DATASET RECORDS =
──────────

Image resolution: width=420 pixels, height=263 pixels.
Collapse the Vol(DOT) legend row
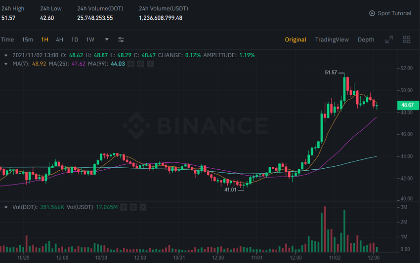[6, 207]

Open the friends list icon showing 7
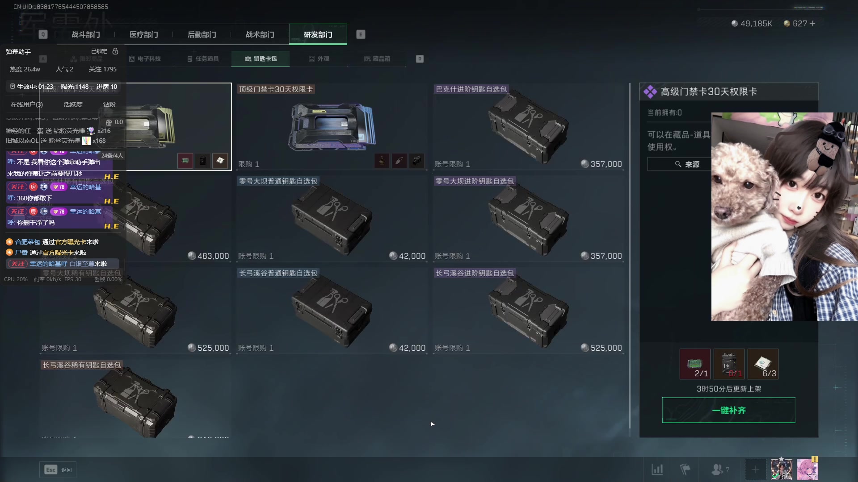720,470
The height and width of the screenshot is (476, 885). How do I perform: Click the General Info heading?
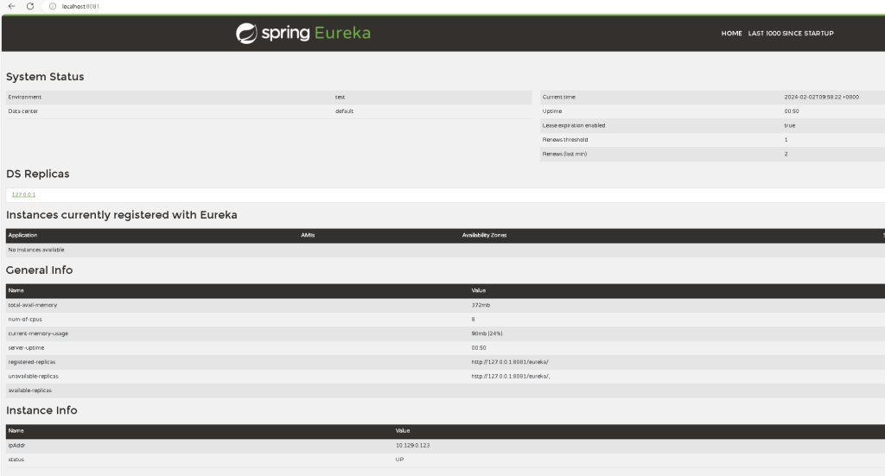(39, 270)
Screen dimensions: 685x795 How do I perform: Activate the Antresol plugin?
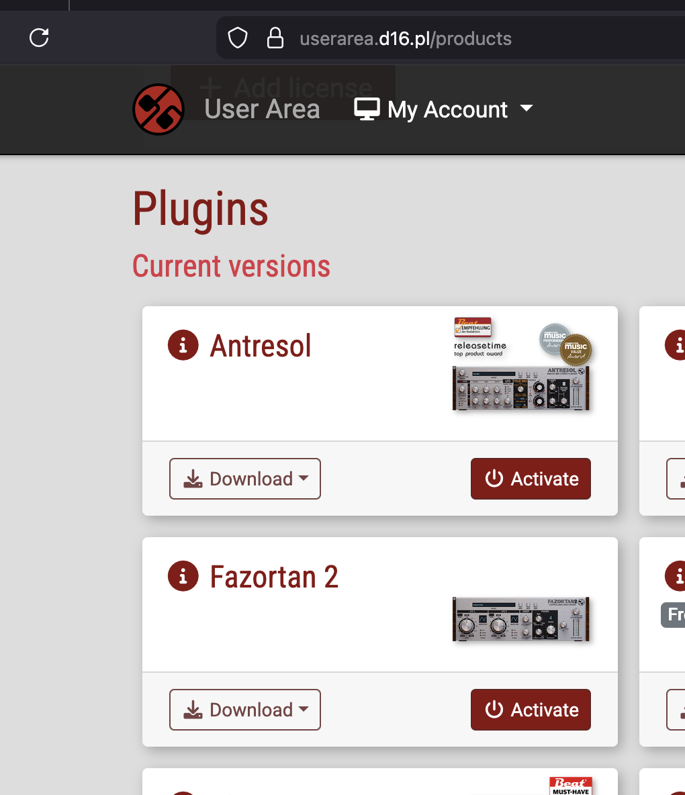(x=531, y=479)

──────────

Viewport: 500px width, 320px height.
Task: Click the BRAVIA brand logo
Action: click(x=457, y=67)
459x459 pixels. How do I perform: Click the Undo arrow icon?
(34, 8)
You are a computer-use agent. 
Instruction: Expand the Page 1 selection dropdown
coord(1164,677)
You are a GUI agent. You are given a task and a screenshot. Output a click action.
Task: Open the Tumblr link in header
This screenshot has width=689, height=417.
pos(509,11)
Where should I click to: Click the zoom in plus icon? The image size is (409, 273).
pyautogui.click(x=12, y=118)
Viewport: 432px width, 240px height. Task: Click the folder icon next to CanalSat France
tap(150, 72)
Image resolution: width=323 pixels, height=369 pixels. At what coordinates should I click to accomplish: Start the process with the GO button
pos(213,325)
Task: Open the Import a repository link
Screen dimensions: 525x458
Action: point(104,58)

──────────

BRIEF = Search the data for the word "link" and copy each line where it appears.

SOLUTION =
Task: Open the Tumblr link in header
Task: Open the Import a repository link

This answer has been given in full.